** Opening Supplied data block **

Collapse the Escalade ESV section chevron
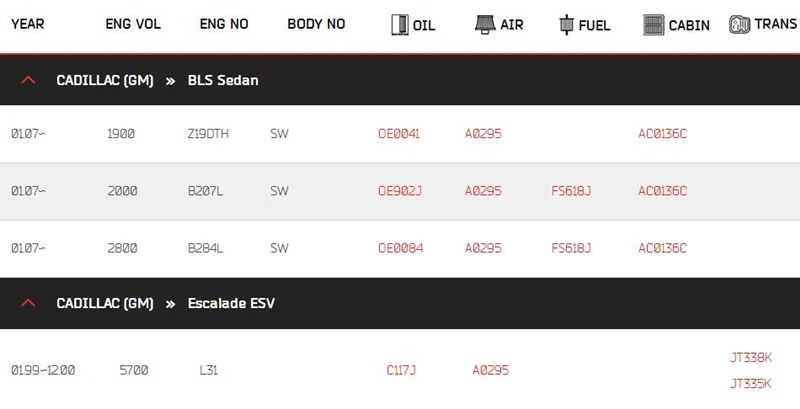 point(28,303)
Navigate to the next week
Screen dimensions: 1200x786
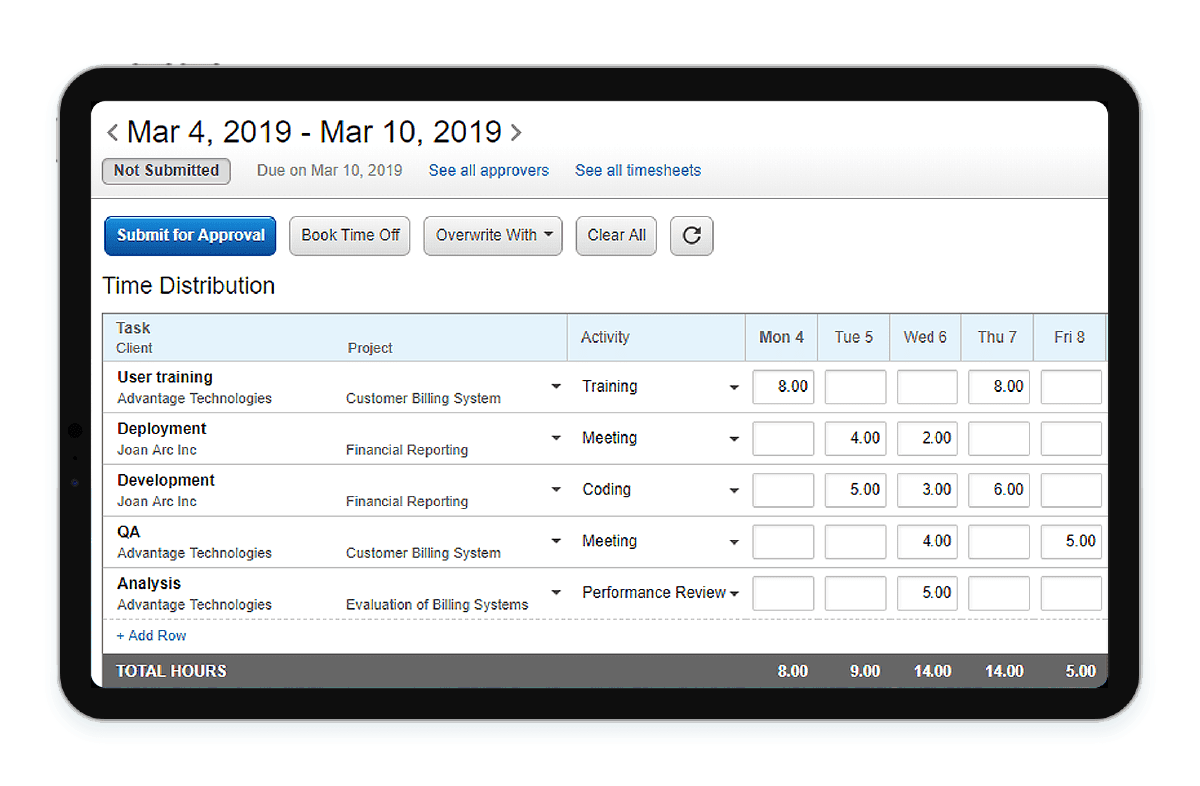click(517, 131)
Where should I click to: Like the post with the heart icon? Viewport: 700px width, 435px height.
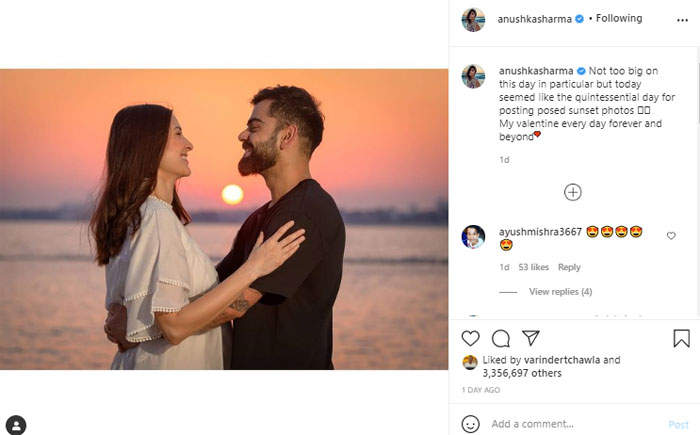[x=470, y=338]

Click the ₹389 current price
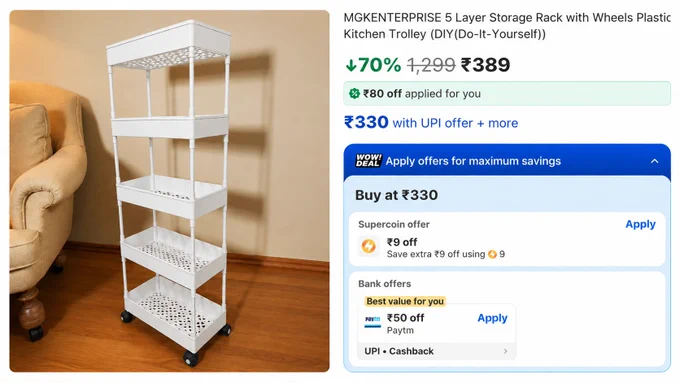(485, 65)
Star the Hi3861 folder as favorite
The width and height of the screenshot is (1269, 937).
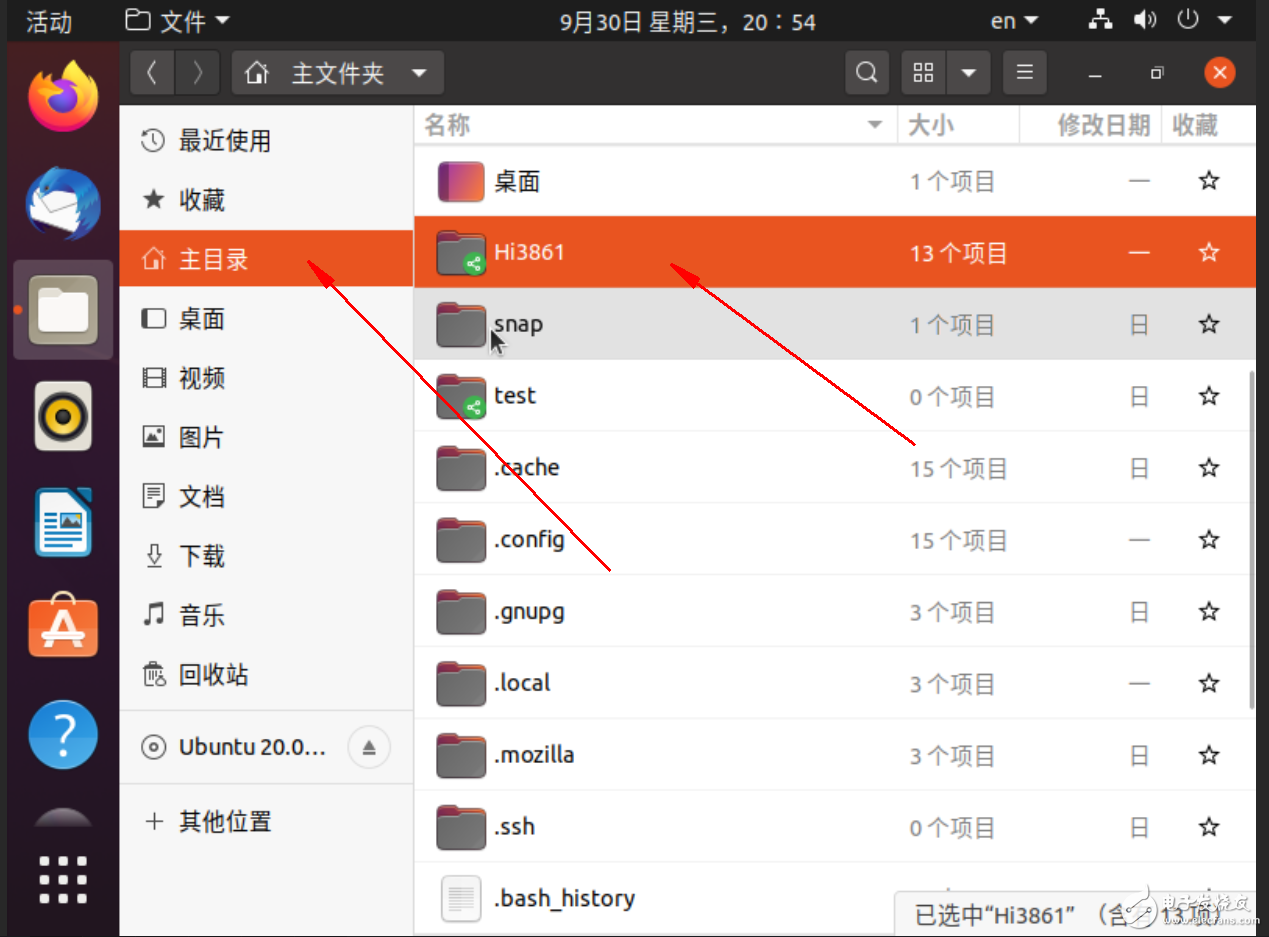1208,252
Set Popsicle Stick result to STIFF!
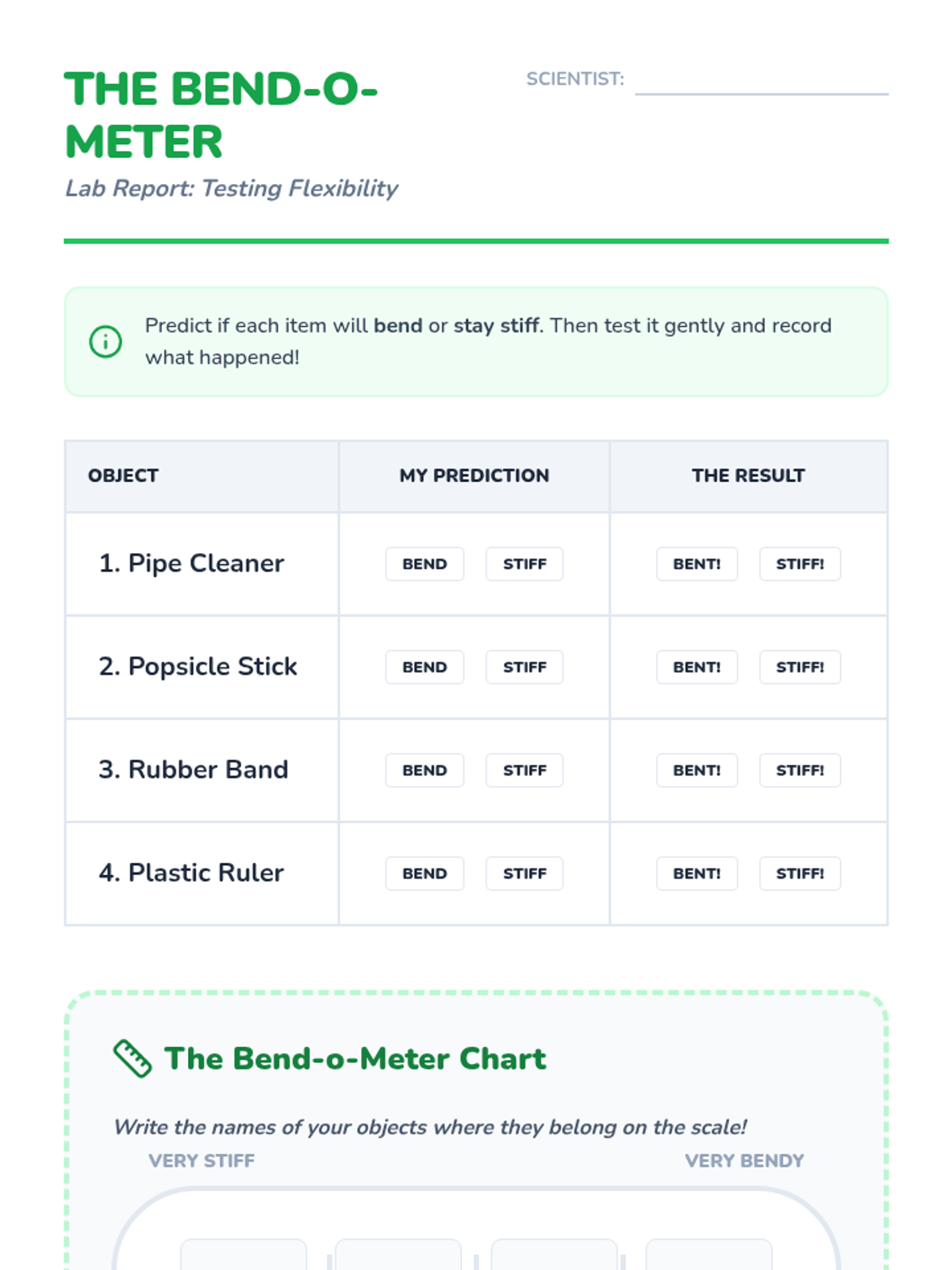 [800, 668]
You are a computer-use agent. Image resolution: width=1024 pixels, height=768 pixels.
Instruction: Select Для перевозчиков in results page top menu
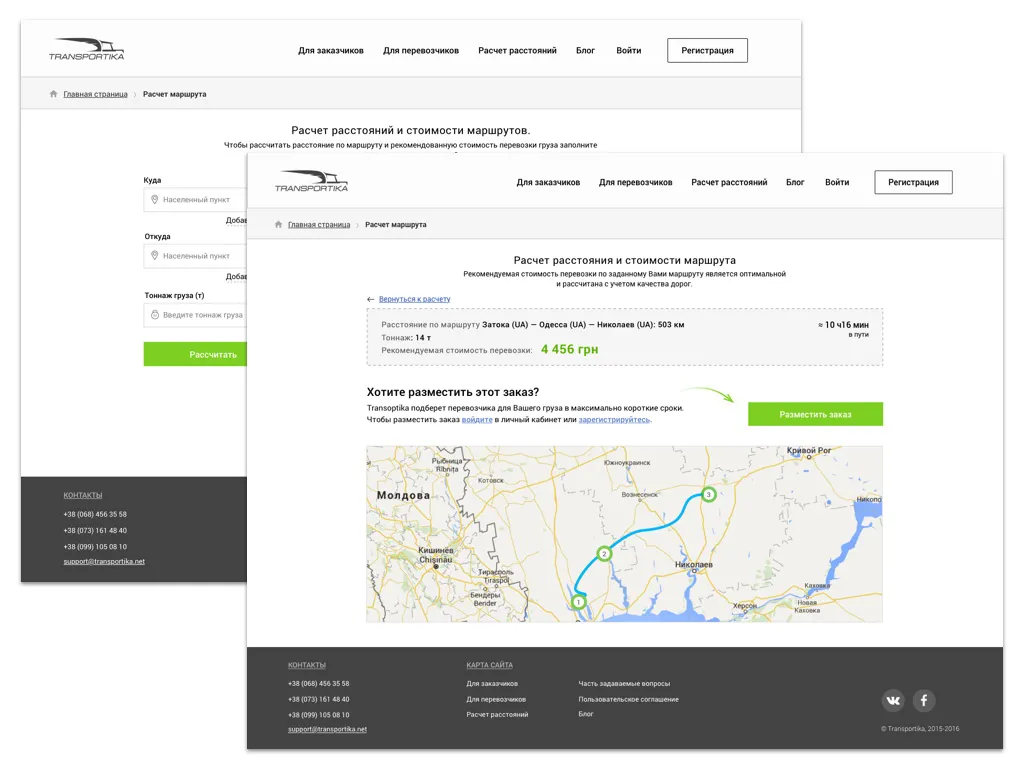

** Closing Supplied data block **

**Work instructions**: Skipping every picture, reproduce the records word for word.

**Task answer**:
Collapse the Escalade ESV section chevron
 point(28,303)
Navigate to the next week
Screen dimensions: 1200x786
click(517, 131)
Where should I click to: Like the post with the heart icon? Viewport: 700px width, 435px height.
[x=470, y=338]

Click the ₹389 current price
(485, 65)
Star the Hi3861 folder as favorite
The width and height of the screenshot is (1269, 937).
1208,252
Set Popsicle Stick result to STIFF!
 [800, 668]
You are a computer-use agent. Image resolution: width=1024 pixels, height=768 pixels.
Instruction: Select Для перевозчиков in results page top menu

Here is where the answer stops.